### TEXT EXCERPT
Aerial photo, site of Frank Slide
Image 1: Turtle Mountain, the mammoth debris fan from its slide, and a map of its location in Canada.

Source: Froese et al. (2009).

First Nations Lore and Geologic Background

The region’s First Nations residents, as Canada’s Indigenous peoples are known, had perceived the natural threat from Turtle Mountain long before 1903. Generations of the Blackfoot and Kootenay tribes had long refused to camp at the base of the peak, named because its profile resembled a sleeping turtle. They maintained in their folklore that the turtle would one day awaken and raise its head, bringing the mountain tumbling down. The First Nations peoples’ name for Turtle Mountain translated to “the mountain that moves,” which almost surely reflected the experience of previous slides. The mountain had been primed for such events since its formation during the Laramide Orogeny roughly 50 to 75 million years ago. The twisting, wrenching process of orographic uplift elevated the new peak about 3,000 feet (915 m) above the surrounding Crowsnest River valley, known as Crowsnest Pass. The orogeny and regional faulting eventually left the Livingstone Formation, a relatively strong stratum of Mississippian limestone roughly 1,150 feet (350 m) thick, lying above the Kootenay Formation,  a series of considerably weaker strata of Cretaceous shale, sandstone, and coal about 655 feet (200 m) thick (Anderson 1986, Benko and Stead 1998, Langenberg et al. 2007, Leckie et al. 2021, McConnell and Brock 1904, Moreno et al. 2011, USGS 2025).

### EXERCISES
1 - Could you transcribe the Frank Slide excerpt between "Aerial photo, site" and "et al. (2009).", inclusive?
2 - Answer these questions from the Frank Slide excerpt:
(a) Which two tribes refused to camp at the base of Turtle Mountain?
(b) How far above the Crowsnest River valley did uplift raise the peak?
(c) What kind of rock makes up the Livingstone Formation?
The items that follow have no connection to the Frank Slide excerpt.

### GIVEN RECORDS
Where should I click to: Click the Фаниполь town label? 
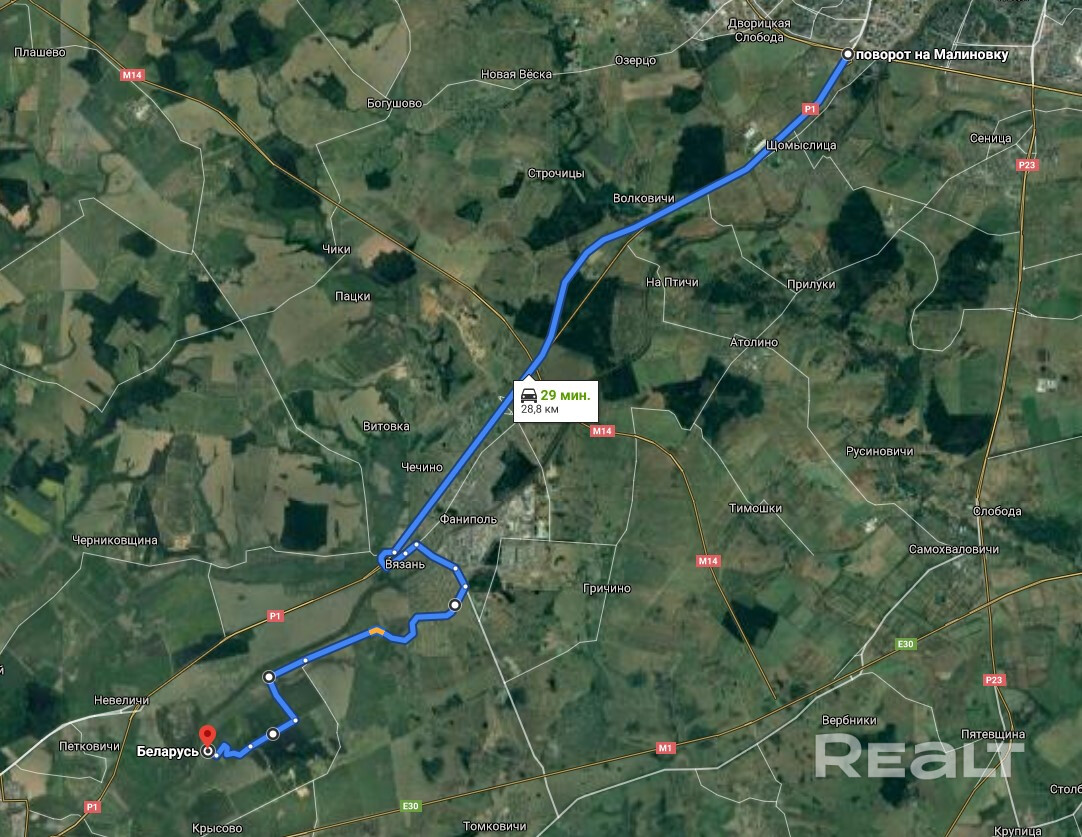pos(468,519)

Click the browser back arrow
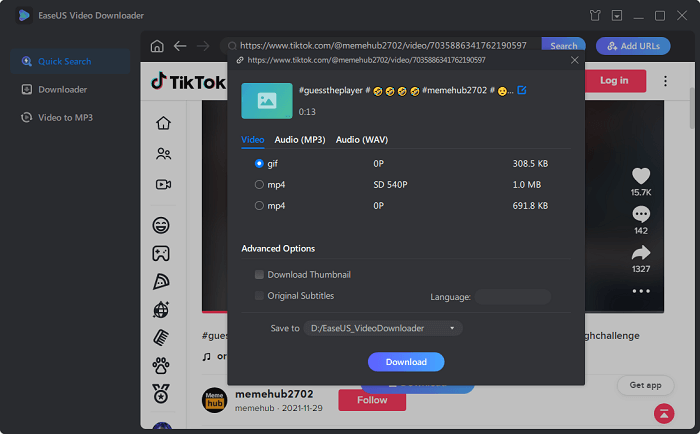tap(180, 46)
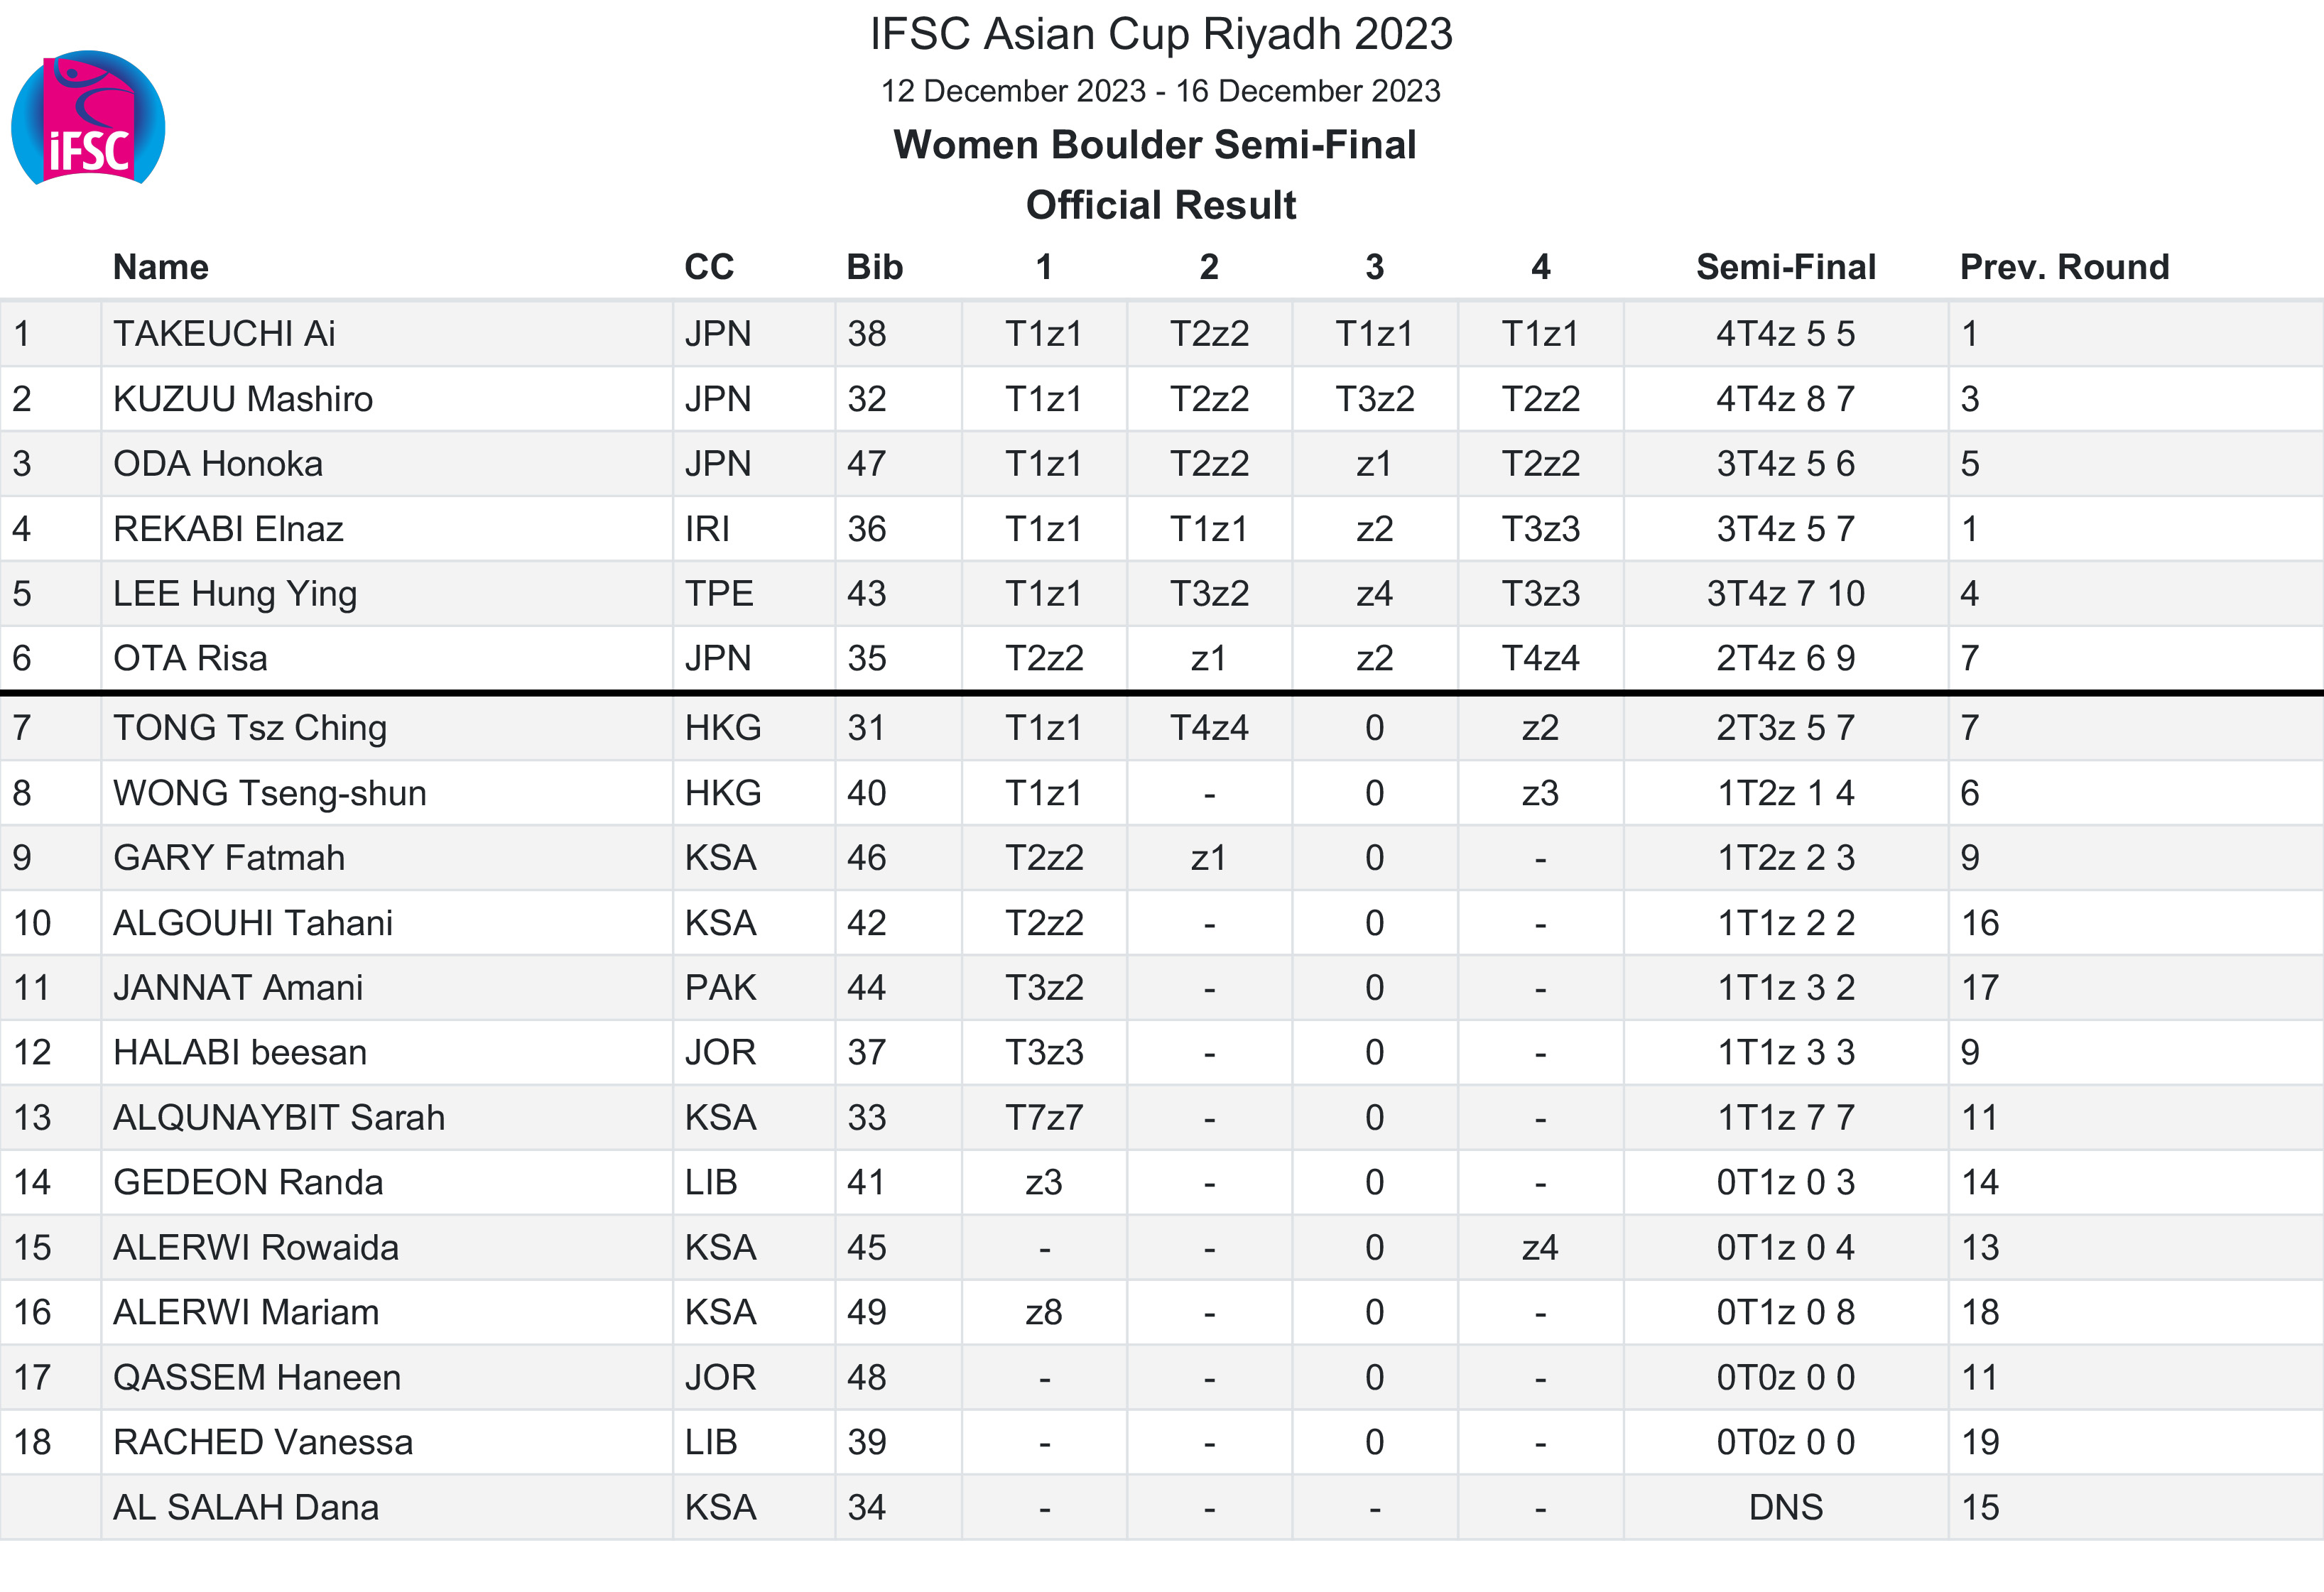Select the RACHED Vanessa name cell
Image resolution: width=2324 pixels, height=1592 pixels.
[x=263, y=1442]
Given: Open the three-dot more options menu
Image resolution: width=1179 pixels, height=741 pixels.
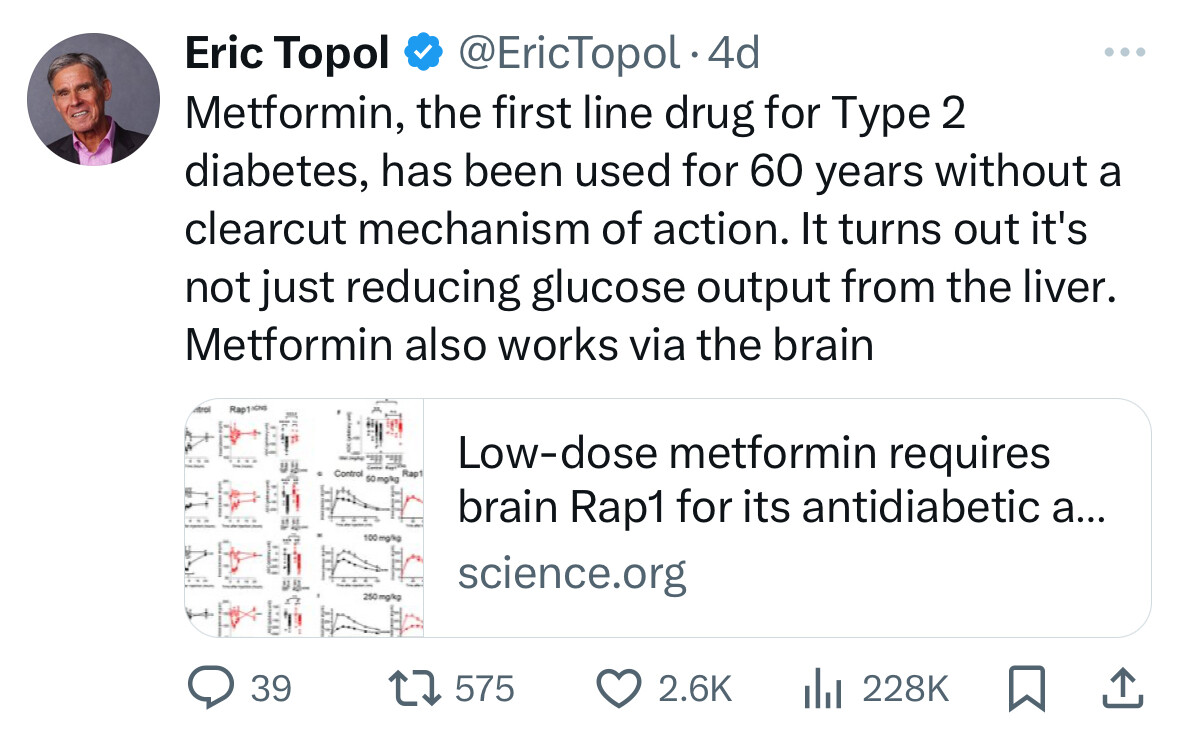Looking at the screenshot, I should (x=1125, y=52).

### ANSWERS TO THE PROBLEMS
1 -
Aerial photo, site of Frank Slide
Image 1: Turtle Mountain, the mammoth debris fan from its slide, and a map of its location in Canada.

Source: Froese et al. (2009).

2 -
(a) The Blackfoot and Kootenay tribes.
(b) About 3,000 feet (915 m).
(c) Mississippian limestone.